Top of Records for processing

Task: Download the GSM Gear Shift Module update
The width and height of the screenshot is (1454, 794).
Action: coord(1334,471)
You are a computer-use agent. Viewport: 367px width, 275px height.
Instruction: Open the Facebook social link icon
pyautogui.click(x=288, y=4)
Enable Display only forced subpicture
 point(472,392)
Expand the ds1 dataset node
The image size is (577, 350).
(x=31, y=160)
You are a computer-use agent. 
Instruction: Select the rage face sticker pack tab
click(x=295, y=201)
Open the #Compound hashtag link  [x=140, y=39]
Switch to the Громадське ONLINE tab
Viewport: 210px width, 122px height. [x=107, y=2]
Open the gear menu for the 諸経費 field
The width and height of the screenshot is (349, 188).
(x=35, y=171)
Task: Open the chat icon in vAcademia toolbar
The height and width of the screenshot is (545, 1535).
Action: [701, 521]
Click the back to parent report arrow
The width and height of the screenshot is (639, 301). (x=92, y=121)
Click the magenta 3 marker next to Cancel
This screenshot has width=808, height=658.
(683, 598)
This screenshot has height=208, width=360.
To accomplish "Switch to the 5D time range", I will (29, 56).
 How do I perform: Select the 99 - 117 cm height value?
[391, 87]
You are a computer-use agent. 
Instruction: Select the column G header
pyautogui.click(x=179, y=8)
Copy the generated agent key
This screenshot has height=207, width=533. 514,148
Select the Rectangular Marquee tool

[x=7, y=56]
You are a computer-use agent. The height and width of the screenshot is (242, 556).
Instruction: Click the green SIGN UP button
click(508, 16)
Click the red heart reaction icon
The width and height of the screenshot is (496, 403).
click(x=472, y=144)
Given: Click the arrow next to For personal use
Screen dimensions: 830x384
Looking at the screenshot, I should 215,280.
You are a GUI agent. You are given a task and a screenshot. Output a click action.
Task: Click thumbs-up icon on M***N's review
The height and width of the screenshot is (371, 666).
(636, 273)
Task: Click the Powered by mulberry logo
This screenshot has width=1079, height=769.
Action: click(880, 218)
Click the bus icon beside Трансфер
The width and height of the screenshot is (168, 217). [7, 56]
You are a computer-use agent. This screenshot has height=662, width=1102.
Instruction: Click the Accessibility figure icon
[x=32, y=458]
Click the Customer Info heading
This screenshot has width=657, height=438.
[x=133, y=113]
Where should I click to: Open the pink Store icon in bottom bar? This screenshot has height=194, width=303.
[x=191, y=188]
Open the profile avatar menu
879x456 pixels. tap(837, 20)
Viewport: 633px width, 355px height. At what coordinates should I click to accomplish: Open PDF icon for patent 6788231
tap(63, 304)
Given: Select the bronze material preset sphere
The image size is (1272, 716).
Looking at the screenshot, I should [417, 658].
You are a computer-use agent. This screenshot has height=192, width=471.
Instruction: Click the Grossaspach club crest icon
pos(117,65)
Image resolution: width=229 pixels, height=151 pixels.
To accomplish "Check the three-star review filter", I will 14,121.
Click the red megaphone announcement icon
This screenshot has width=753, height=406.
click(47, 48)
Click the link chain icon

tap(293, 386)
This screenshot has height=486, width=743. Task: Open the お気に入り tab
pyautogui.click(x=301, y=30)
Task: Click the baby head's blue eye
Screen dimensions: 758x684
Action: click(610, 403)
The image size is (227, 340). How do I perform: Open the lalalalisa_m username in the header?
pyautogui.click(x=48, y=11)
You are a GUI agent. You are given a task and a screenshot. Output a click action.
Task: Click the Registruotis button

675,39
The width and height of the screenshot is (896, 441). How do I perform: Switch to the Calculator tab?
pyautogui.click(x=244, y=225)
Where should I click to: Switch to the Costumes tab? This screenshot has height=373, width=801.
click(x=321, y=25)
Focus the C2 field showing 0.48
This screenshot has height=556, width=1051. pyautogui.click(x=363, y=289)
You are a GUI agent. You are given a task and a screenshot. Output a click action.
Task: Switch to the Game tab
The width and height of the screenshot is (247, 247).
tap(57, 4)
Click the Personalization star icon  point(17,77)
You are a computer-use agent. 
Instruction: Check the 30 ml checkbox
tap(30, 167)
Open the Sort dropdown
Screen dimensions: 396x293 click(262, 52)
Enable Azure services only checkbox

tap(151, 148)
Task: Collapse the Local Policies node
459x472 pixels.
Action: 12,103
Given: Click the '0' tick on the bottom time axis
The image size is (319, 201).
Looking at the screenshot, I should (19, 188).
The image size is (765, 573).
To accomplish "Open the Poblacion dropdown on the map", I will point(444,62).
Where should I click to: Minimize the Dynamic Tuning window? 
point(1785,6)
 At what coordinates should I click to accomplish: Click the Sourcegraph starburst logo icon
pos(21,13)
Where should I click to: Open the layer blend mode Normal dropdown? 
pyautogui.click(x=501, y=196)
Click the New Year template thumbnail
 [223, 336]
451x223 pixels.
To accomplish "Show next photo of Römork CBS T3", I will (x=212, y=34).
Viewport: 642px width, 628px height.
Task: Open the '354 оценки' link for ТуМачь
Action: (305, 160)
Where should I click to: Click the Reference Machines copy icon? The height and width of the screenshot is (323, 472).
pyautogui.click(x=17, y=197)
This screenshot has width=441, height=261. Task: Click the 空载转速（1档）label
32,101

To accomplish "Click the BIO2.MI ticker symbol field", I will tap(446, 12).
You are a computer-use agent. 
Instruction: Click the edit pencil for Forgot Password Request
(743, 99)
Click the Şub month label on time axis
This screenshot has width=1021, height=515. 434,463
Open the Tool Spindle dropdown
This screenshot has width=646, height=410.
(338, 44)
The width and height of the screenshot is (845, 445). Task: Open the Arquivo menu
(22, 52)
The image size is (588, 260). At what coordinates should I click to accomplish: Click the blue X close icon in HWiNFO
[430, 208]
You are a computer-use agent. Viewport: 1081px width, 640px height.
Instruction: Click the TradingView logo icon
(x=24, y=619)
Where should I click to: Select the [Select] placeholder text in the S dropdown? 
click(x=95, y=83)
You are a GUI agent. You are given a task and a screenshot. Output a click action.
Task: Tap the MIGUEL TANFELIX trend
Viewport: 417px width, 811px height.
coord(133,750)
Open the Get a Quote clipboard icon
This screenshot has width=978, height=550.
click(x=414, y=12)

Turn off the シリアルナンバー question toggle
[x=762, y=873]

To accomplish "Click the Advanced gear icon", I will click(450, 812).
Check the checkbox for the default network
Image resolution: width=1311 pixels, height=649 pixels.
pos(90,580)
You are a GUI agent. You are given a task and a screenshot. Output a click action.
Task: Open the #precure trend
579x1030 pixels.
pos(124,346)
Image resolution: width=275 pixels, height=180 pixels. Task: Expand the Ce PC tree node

Bottom of Records for processing

Instructions to follow: What you return should be exactly the lines above, starting at the one with "Viewport: 417px width, 811px height." and ending at the one with "Task: Open the #precure trend", and nothing else.

Output for this exercise:
Viewport: 417px width, 811px height.
coord(133,750)
Open the Get a Quote clipboard icon
This screenshot has width=978, height=550.
click(x=414, y=12)

Turn off the シリアルナンバー question toggle
[x=762, y=873]

To accomplish "Click the Advanced gear icon", I will click(450, 812).
Check the checkbox for the default network
Image resolution: width=1311 pixels, height=649 pixels.
pos(90,580)
You are a GUI agent. You are given a task and a screenshot. Output a click action.
Task: Open the #precure trend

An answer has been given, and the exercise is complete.